Prof. Moghimi has made groundbreaking contributions to the field of advanced drug delivery, nanoparticle engineering, and nanopharmaceutical performance and safety. The work in Prof. Moghimi’s laboratory has employed an interdisciplinary state-of-the-art approach to study disease mechanisms with the aim of identifying realistic opportunities offered by understanding pathophysiolocal processes to the design and engineering of efficient and safe nanopharmaceuticals. Professor Moghimi’s research has advanced fundamental understanding of biological barriers, and particularly the role of innate immune system in relation to nanoparticle performance and safety. Throughout, his work has led to the development of new materials and approaches for treatment of various conditions to include cancer, cardiovascular diseases, immune disorders, and disease of the central nervous system.

Prof.

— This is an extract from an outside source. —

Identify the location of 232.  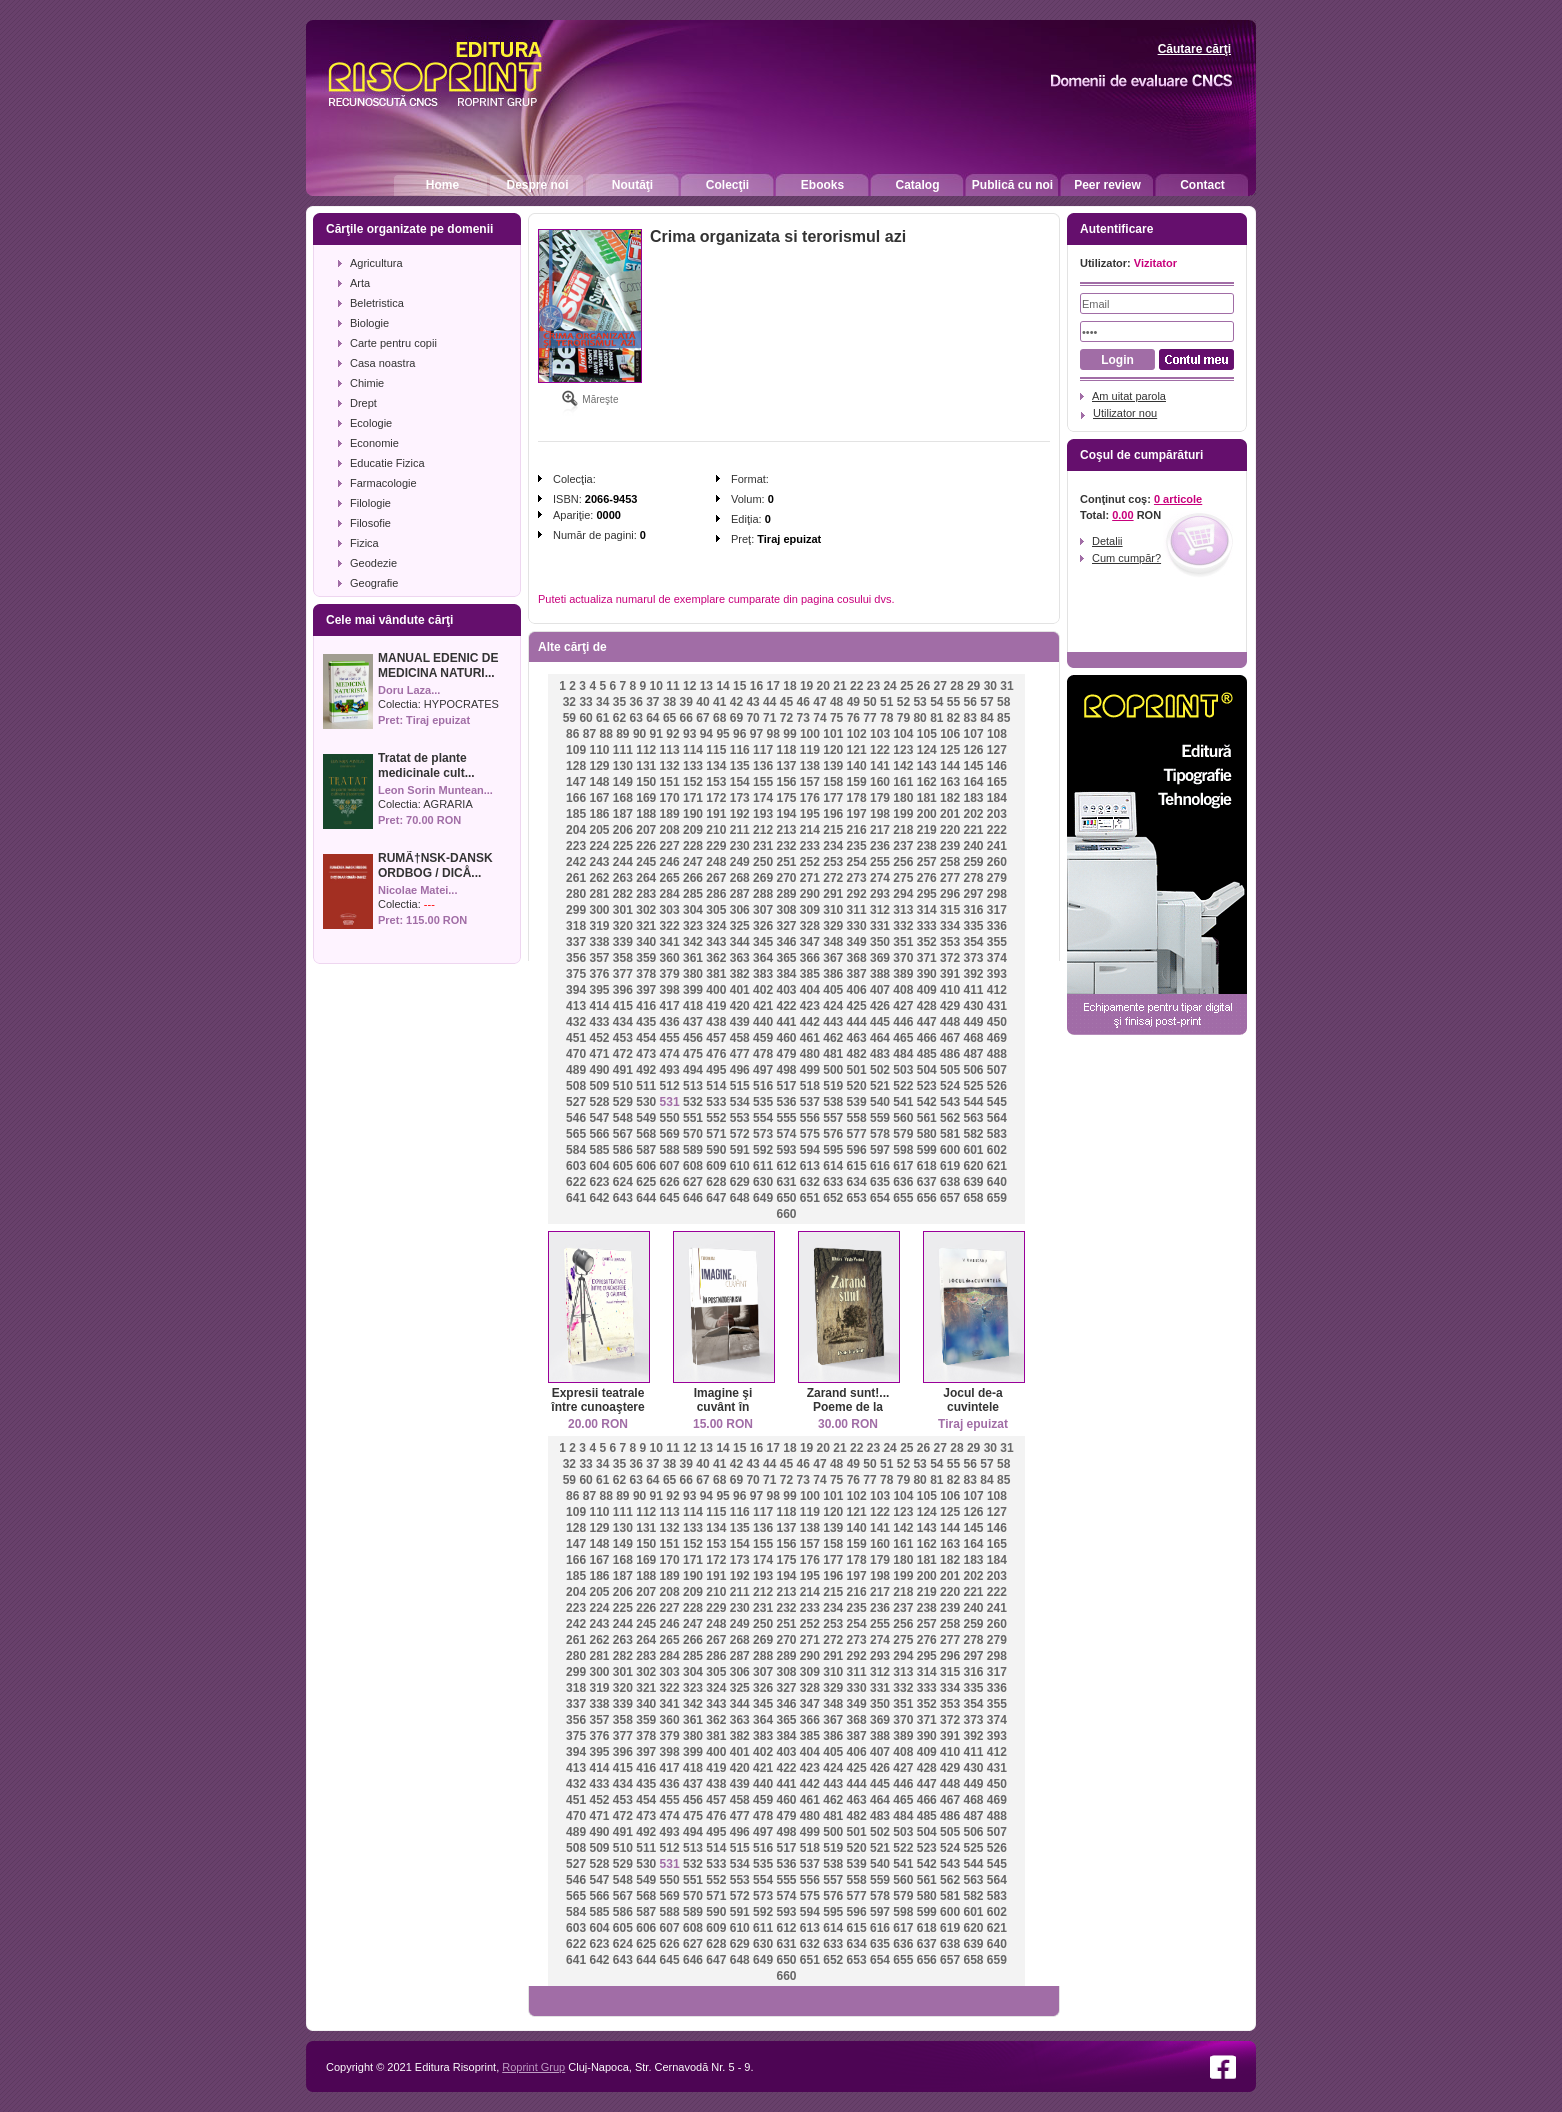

Moghimi has received continuous and extensive funding support from numerous bodies (securing over 25 million Euros in competitive research from National and European Commission FP-7 Programmes as principal investigator and co-investigator), and created a global network of more than 40 renowned scientists at the forefront of experimental and clinical medicine as well as bioengineering.

The latest research activities in Prof. Moghimi’s laboratory are expected to push the boundary of the nanotherapies to a personalized level. Thus, the enabling solutions from Prof. Moghimi’s laboratory is being directed for better management and more effective treatment of diseases and chronic conditions associated with the growing aging population including cancer, neurological disorders (e.g., Alzheimer’s disease and Parkinson’s disease), cardiovascular diseases (e.g., atherosclerosis), arthritis, and allergy. The focus is not only directed on detailed mapping of nanopharmaceutical “structure-activity” relationships at single cell and molecular levels, but also on long-term concomitant extensive computational network knowledge of genomics and epigenomics of inter-individual variations to nanoformulation performance, and adverse drug and nanomaterial responses.